When you begin to approach the age of retirement, questions often begin to pop up about your financial future. One of the biggest and most pressing questions that you should consider is your ability to support yourself for an extended period of time. While you should have a money in Super and possible access to all or part of the age pension to aid in your retirement, it is possible that it is insufficient for all of your retirement needs. It is important to evaluate what funds you have available in your superfund and compare it to the lifestyle you would like to maintain. Can the amount you have in your fund support your means?
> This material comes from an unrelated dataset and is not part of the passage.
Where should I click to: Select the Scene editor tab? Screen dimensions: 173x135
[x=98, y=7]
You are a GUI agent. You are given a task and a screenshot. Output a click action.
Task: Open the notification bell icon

While your Superfund is a good place to start in evaluating your circumstances to retire, another is your financial state with your bills. While you will have reoccurring bills such as food, entertainment and so on, you should also consider if your home is paid in full or if you are going to have the added cost of rent or a mortgage. If you have to pay rent or a mortgage, it would be of value to you to add up what your total cost of living would be for one year and compare that to the available income you have for your retirement. Should your cost of living outweigh your income, you might consider revaluating your retirement date. Certainly you would need to consider how long your money will last.
Another aspect to consider about retirement is your medical status. While you may be in good health at the moment with little to no medical bills, this may change later on with age. While we all wish for good health, it is important to plan for medical expenses that may occur. When you reach retirement age, you will be eligible for added assistance from the government, but this may not cover all the funds. It is important to plan for the unexpected in the case of retirement and set aside additional funds to support current or future medical costs. Membership of a private health fund may assist here.
Retirement should be an exciting time! While it has the potential to be a stressful time leading up to your big day, remember the best way to plan for retirement is to start early! Setting small amounts aside for retirement will best aid your efforts for a comfortable retirement.